### TASK REQUIREMENTS:
Could you output exactly the lines running from the one containing "Viewport: 436px width, 245px" to the final line of the listing below, leaving out pictures?

### DATA FOR THIS EXERCISE:
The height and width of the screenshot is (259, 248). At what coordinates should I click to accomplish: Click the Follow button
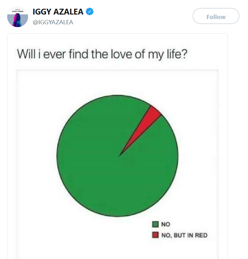click(x=216, y=16)
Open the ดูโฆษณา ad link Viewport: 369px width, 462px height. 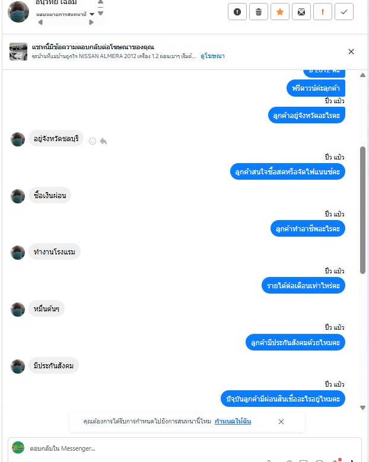tap(212, 56)
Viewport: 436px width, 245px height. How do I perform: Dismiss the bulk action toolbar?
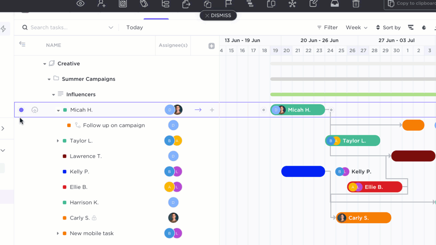pos(218,15)

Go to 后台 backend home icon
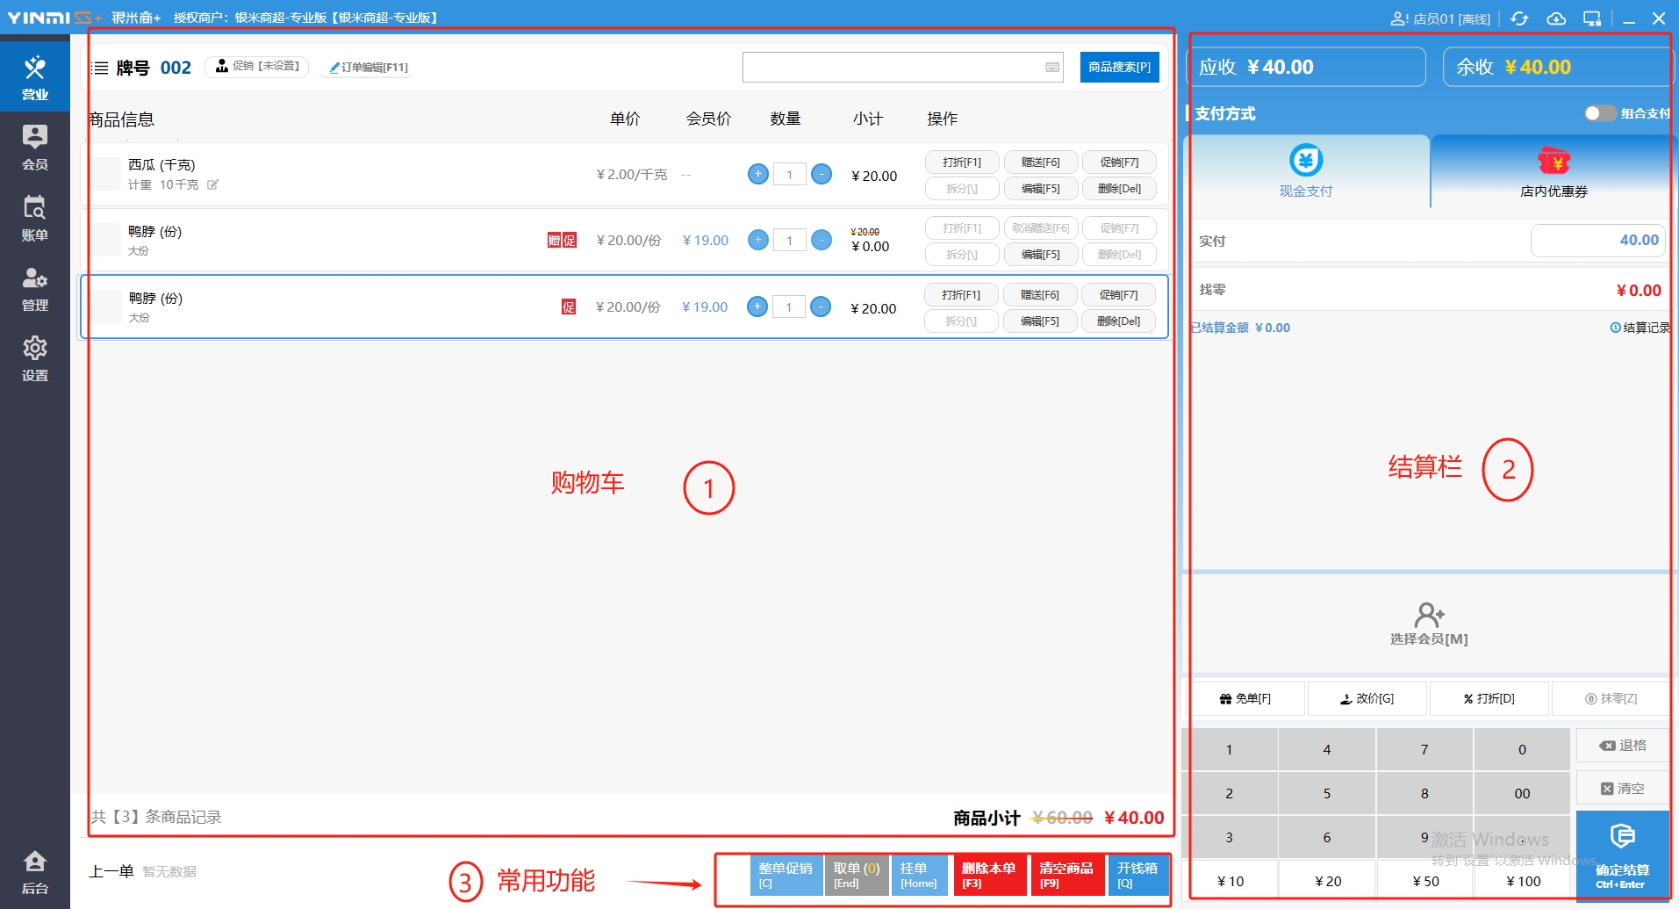[x=34, y=871]
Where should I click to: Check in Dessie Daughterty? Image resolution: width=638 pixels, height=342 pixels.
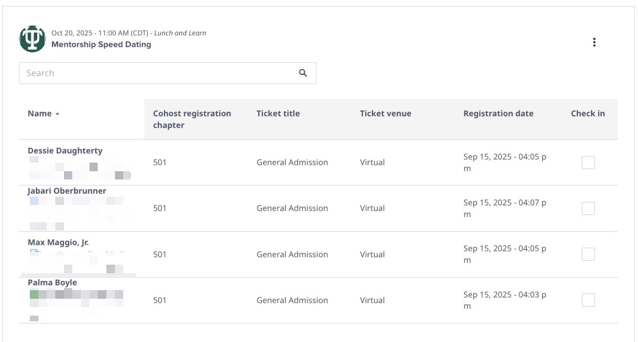point(588,163)
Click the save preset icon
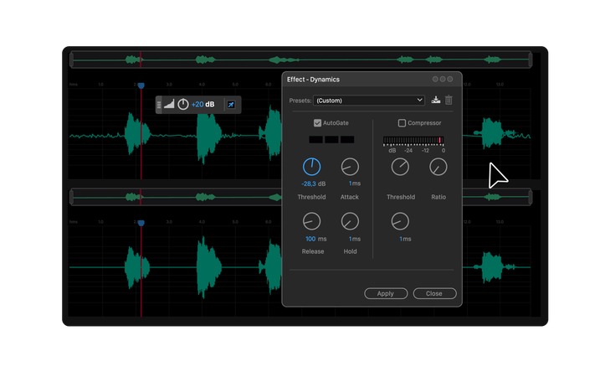The height and width of the screenshot is (377, 610). tap(436, 101)
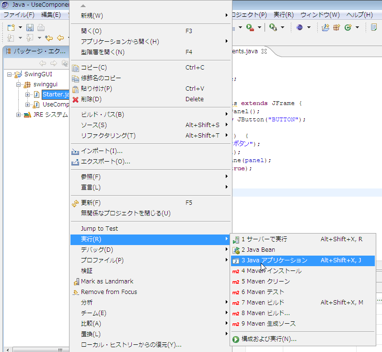Click the web browser globe icon
Screen dimensions: 382x352
(x=300, y=27)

### RESPONSE AREA:
Viewport: 436px width, 245px height. How do I perform: Dismiss the bulk action toolbar?
pos(218,15)

Go to 后台 backend home icon
[x=34, y=871]
Where should I click to: Check in Dessie Daughterty? Image resolution: width=638 pixels, height=342 pixels.
point(588,163)
Click the save preset icon
The height and width of the screenshot is (377, 610). tap(436, 101)
Click the web browser globe icon
Screen dimensions: 382x352
(x=300, y=27)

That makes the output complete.